People say things like “losing one’s looks,” and “past their prime,” like you hit this point in your thirties where everything’s the way it should be, then it all goes to hell, and you have to spend over half of your life after that struggling to look as close to that optimum age as possible.  We hear all the time that society is obsessed with youth.  It is.  It’s not OK for Courtney Cox to get crows feet.  She’s in her forties, but she’s not supposed to look like it.  I imagine we’d have a bunch of very elegant looking ladies if they just left themselves alone.  Despite her best efforts, Marlene Dietrich made an exquisite old lady.

So I’m just going to age.  That’s my plan.  Things are going to start to hang and wrinkle in ways that some might find unattractive; probably me.  But I’ll learn to embrace it.  If all goes well, I’ll get to be old enough to look it.  And if people find me unpleasant to look at, then I guess we won’t be sleeping together.

3 thoughts on “Marlene Dietrich and Her Homemade Facelift

  1. Seriously ladies. No matter what benefit you think you are doing to your appearance, I still say nothing beats looking like an actual person.

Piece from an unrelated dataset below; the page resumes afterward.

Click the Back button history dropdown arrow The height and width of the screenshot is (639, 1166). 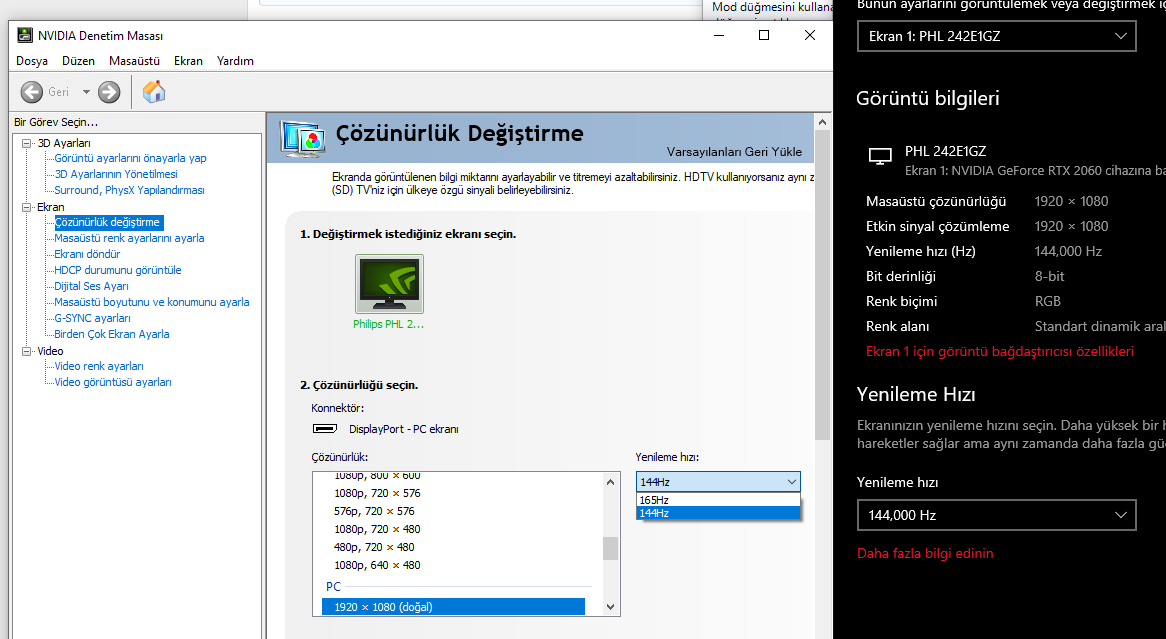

  2. Thadra…1st time in my life..I actually look forward to Monday’s, because of your column..Recently we were watching (The Kardashians), I’m embarassed to admit, we discussed how Bruce Jenner, Kris Kardashian (MOM), and Kim Kardashian, have had SO MUCH Cosmetic Surgery, they look exactly like Cartoon Caricatures. It was a learning lesson for our daughter, she said “they look like a bunch of old potatoes:..Steve commented, how ugly they look as a result, of having so many Anti Aging procedures done, all in their Quest to defy, the aging process, and in their belief, look more youthful, I have always wondered why Audrey Hepburn (Breakfast at Tiffany’s), in her later years,wore her hair in such a tight, taut ponytail, now i understand why. A natural way, to stave off facial lines. Our bodies, defy our minds, after age 40. I’m not a fan of gravity, nor do I revel in aging, however, I refuse to take any measures, nor the energy, to manipulate, the bodies natural aging process. Stubbornly I refuse to play into society”s ” belief”, of youthfulness, nor make a Doctor more money, to fund their world travels and kids college tuition. It has been said, ” With age, comes wisdom”,wisdom and knowledge, hold’s a beauty,one cannot buy. Thank you, for your terrific article, and reminder of our society’s unhealthy obsession of remaining youthful. Mary sand

  3. I work in the Beauty Industry, and believe me it is an INDU$$$TRY. I will be 50 this year, I am extra curvy (overweight) and beautifully freckled (sun damaged)! I work with models that I often have to stand on a box to touch up, I work with women who have had every form of nip, tuck and injection. If I had a nickel for every time someone has told me that I could get this or that, zapped or tightened, I would never have to work again. As a makeup artist I know the tips and tricks of shading and concealing, but that is as far as I will go. BECAUSE I have seen lifts and injections close up, I will not consider doing it.
    Thank you for your poignant article.